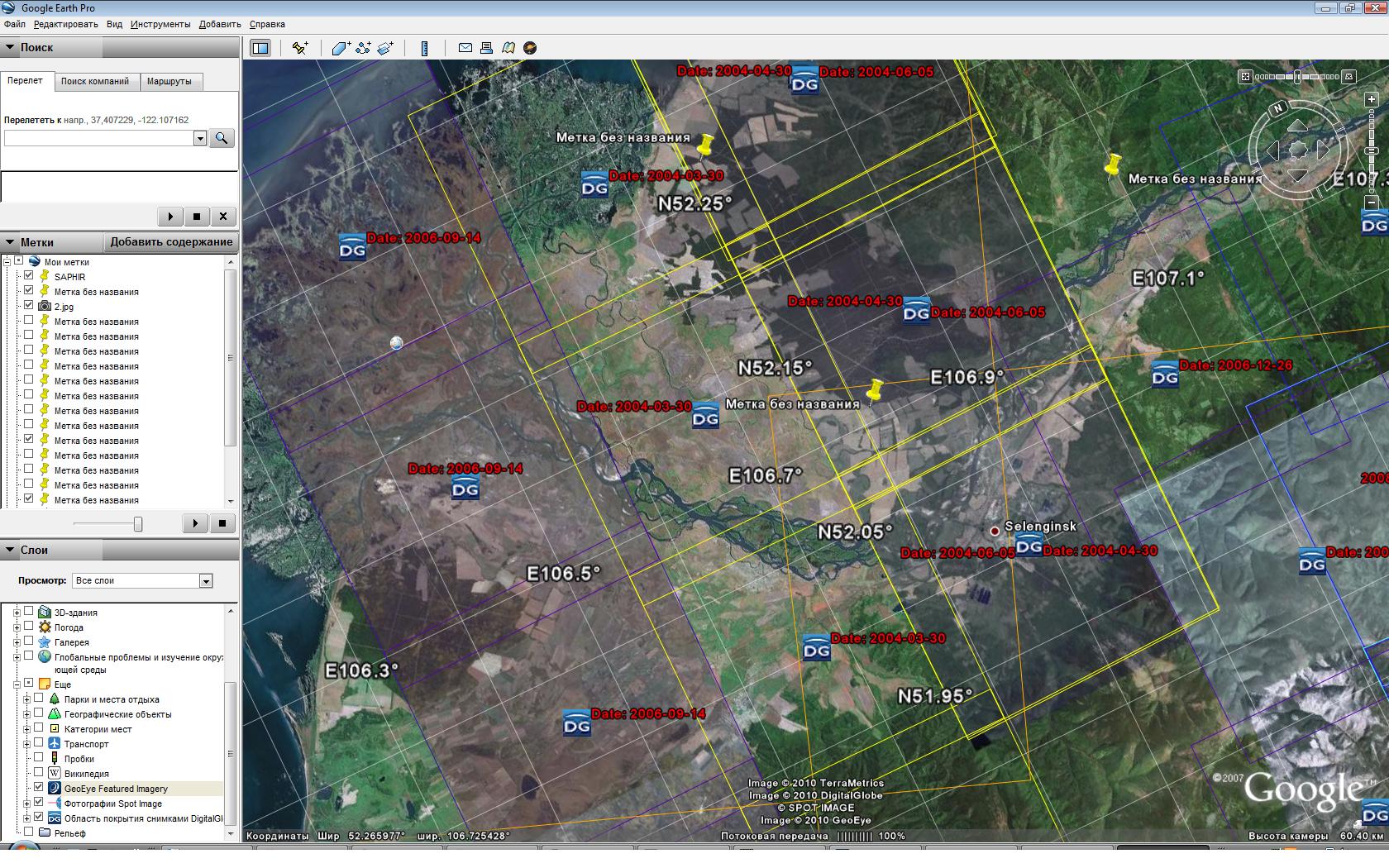Enable the Википедия layer checkbox
1389x868 pixels.
pos(39,773)
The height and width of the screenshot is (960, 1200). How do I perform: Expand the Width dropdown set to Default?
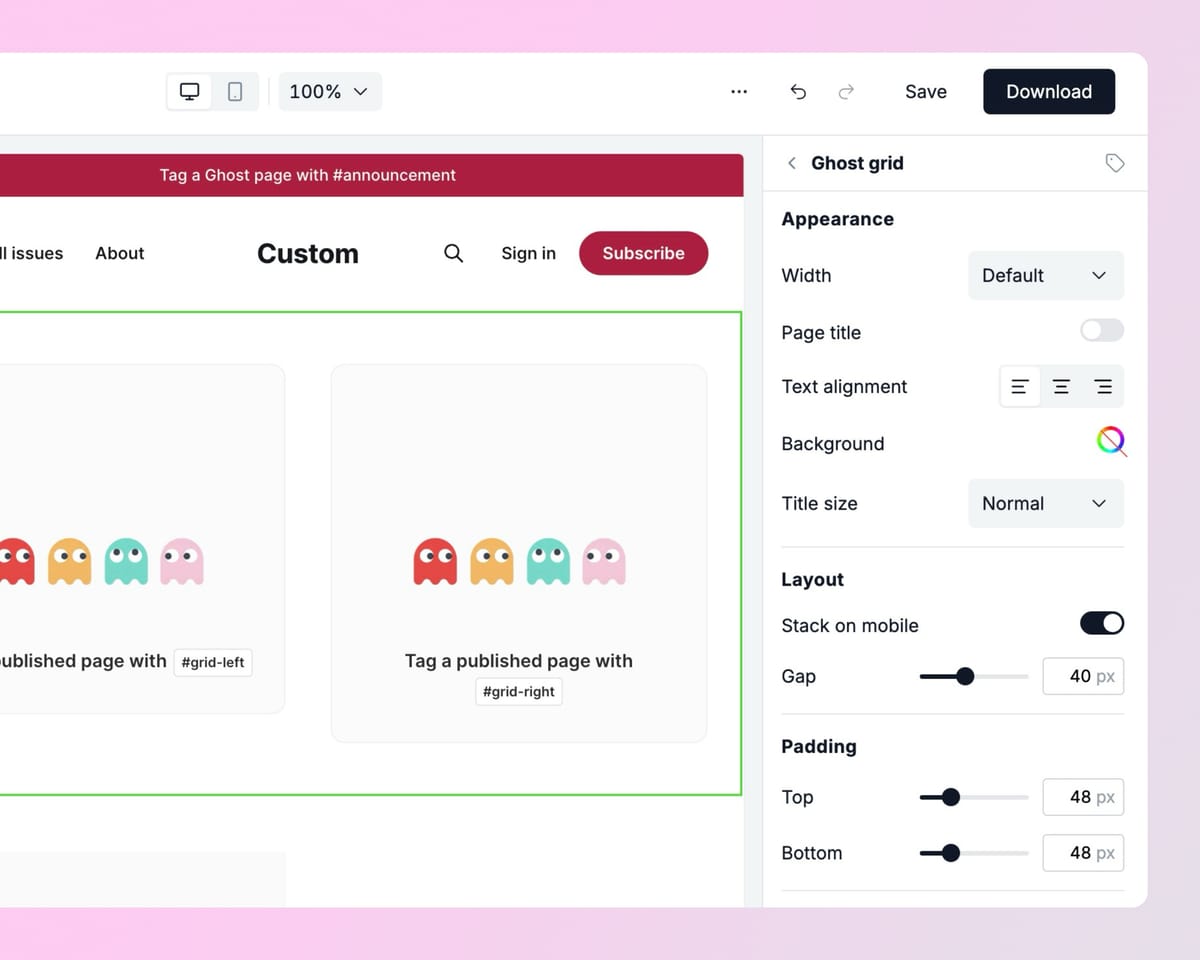pyautogui.click(x=1045, y=276)
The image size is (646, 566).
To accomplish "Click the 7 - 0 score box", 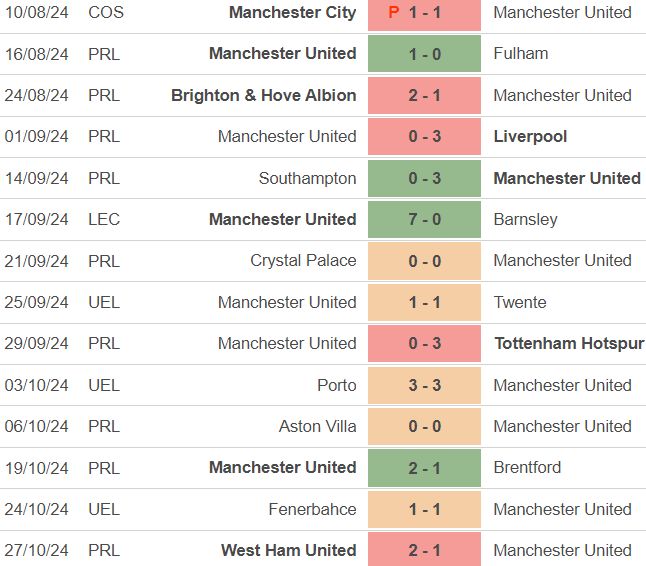I will point(424,220).
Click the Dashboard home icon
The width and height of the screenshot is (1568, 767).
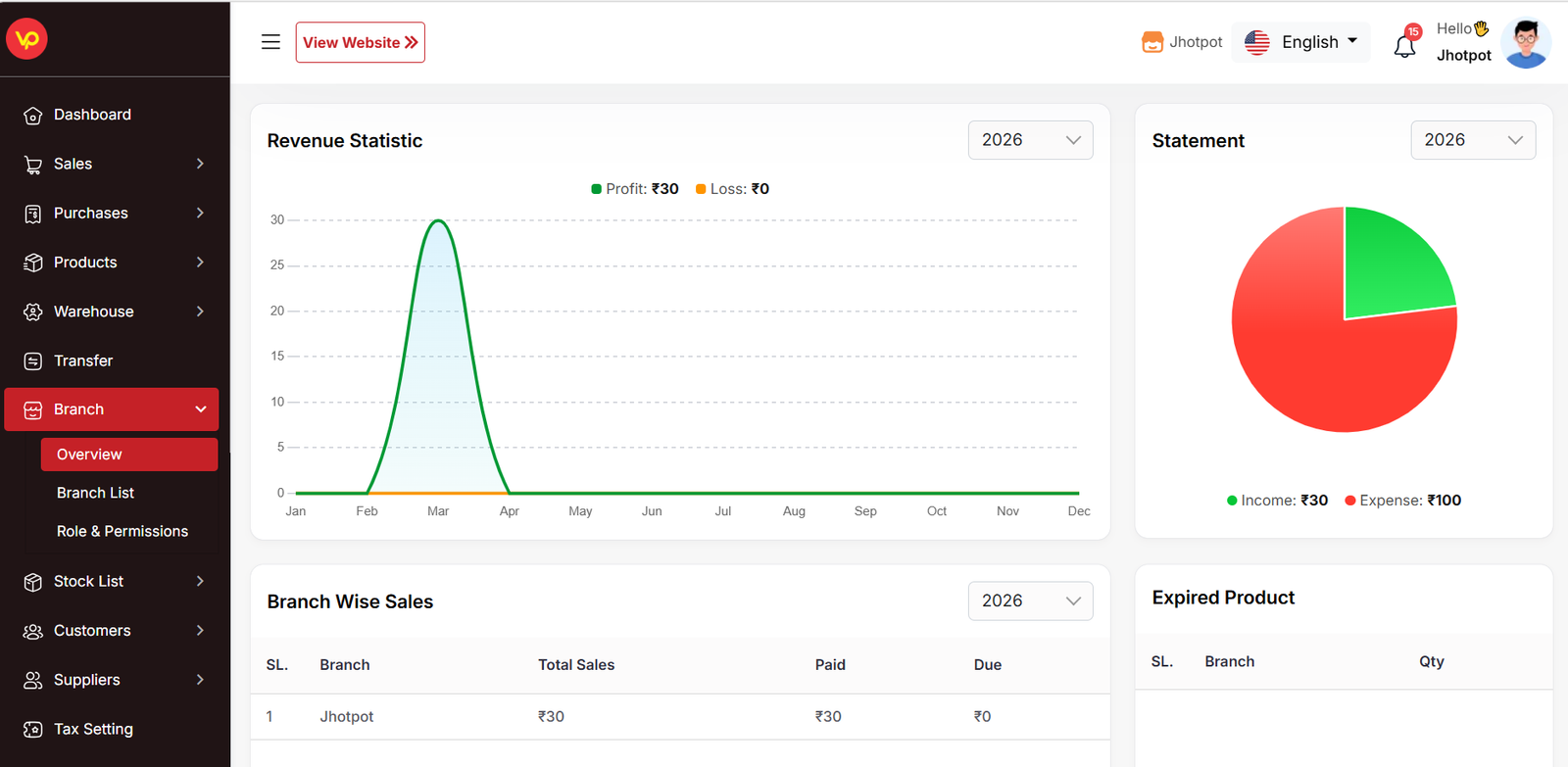coord(33,116)
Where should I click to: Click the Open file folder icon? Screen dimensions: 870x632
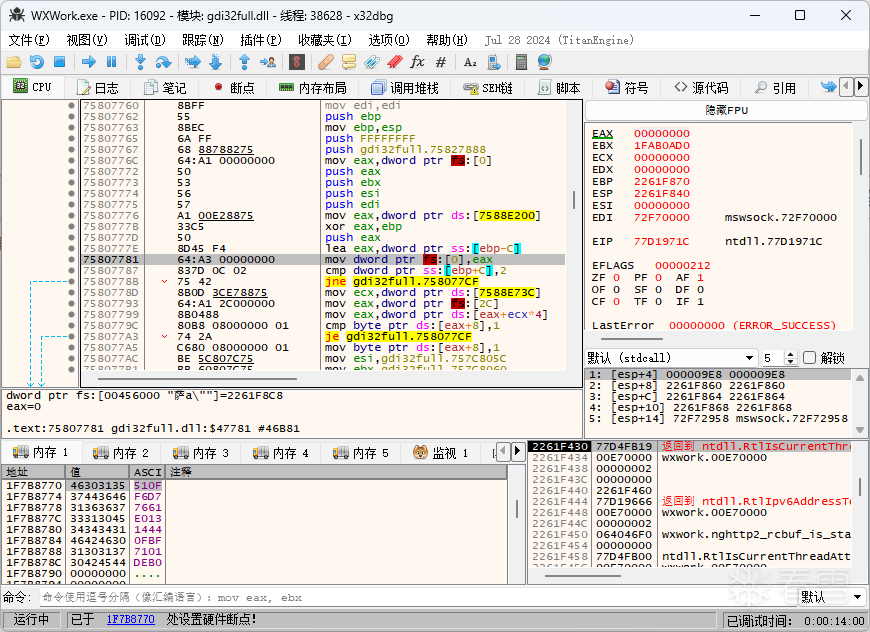(x=14, y=62)
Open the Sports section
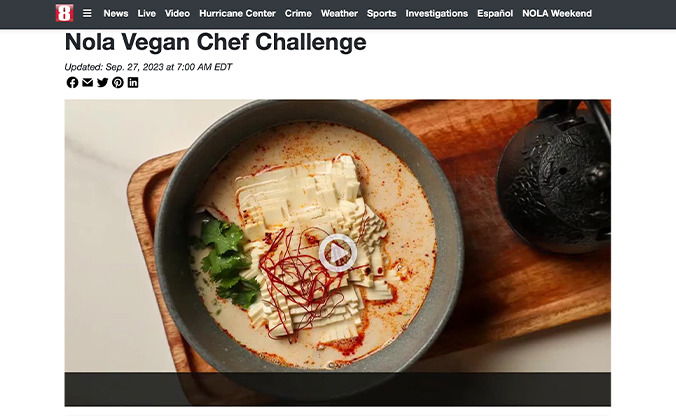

----

### What the task requires
Pictures are not part of the answer, which must be the exact lines from the one holding "The width and" through the end of the material, both ends included.

### Result of this task
The width and height of the screenshot is (1568, 767).
coord(33,116)
Where should I click to: Click the Open file folder icon? Screen dimensions: 870x632
(x=14, y=62)
Open the Sports section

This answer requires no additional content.